For instance, your organizational change might require a significant restructuring to respond to external circumstances more adeptly. One of your stories could be about how employees across business units, who had not previously worked together, quickly created a new product to meet a new customer demand. This product is enabling your organization to respond better to competitors’ initiatives.
This story should be communicated at staff meetings, through the company intranet, in the employee newsletter or an email from the CEO, with different angles to address the different motivations for change. For example:
- A video with two employees talking about how working cross-functionally enabled the team members to gain great satisfaction from helping to tackle the pressures in the marketplace.

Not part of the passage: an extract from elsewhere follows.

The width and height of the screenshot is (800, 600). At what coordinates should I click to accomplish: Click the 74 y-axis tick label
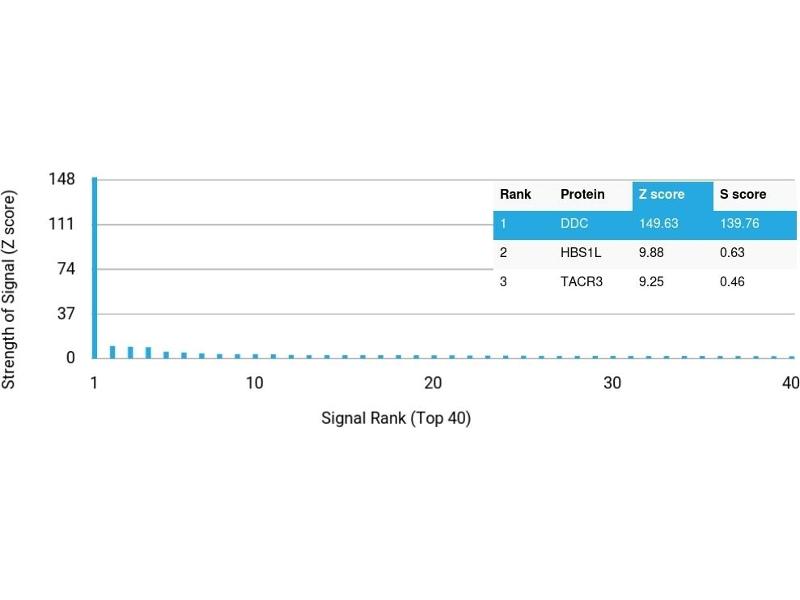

- A case study showing how customers enjoy using the product
- Statistics or facts within a story highlighting the features of the product that make it environmentally-friendly.
Finding a simple measure for the success of a change project is very difficult
The success of a change implementation project can’t reasonably be measured on a simplistic ‘yes’ or ‘no’ basis – an ‘all or nothing’ approach. Life is more complex than that. Degrees of success can be better measured on various dimensions. Wendy Hirsch recommends measuring based on these three variables:
- All the planned elements of the implementation are completed, and are within the intended time frame.
- The intended performance and outcomes are achieved.
- Stakeholders are satisfied with the extent to which implementation process and outcomes are achieved.
The definition of ‘change project’ is questionable
Any project by definition relates to change – it is created to change something, to organize something, and improve something. But not all projects are ‘change projects.’ A change project needs to have a change management methodology employed and change management resourcing.
The definition of ‘success’ is questionable
What constitutes failure? Is it missing one target? Not fulfilling one customer requirement? Is it running over-time or over-budget? Failure comes in as many different shades as implementation programs.
Change success is rarely measured in absolutes. Things change during the course of an initiative. Sometimes dramatically. It is a discovery process. Quite often the goals shift as the project progresses. What emerges sometimes is different from the original intent. Also, often business sponsors have an unrealistic expectation of what success looks like and when it will happen.
Success is measured at the wrong time
Successful change takes time, and depends on the type of change and the type of organization. “Was the project delivered in full and on time” is simply not a “change success” metric. Culture change can take many years to embed, and so expectations based on time need to be realistic.
The units of analysis are different
Various studies refer to different types of companies, industries and types of change. Therefore, the units of analysis are not comparable. Changing a culture has very different success factors, time frames and methodology to a large-scale system implementation.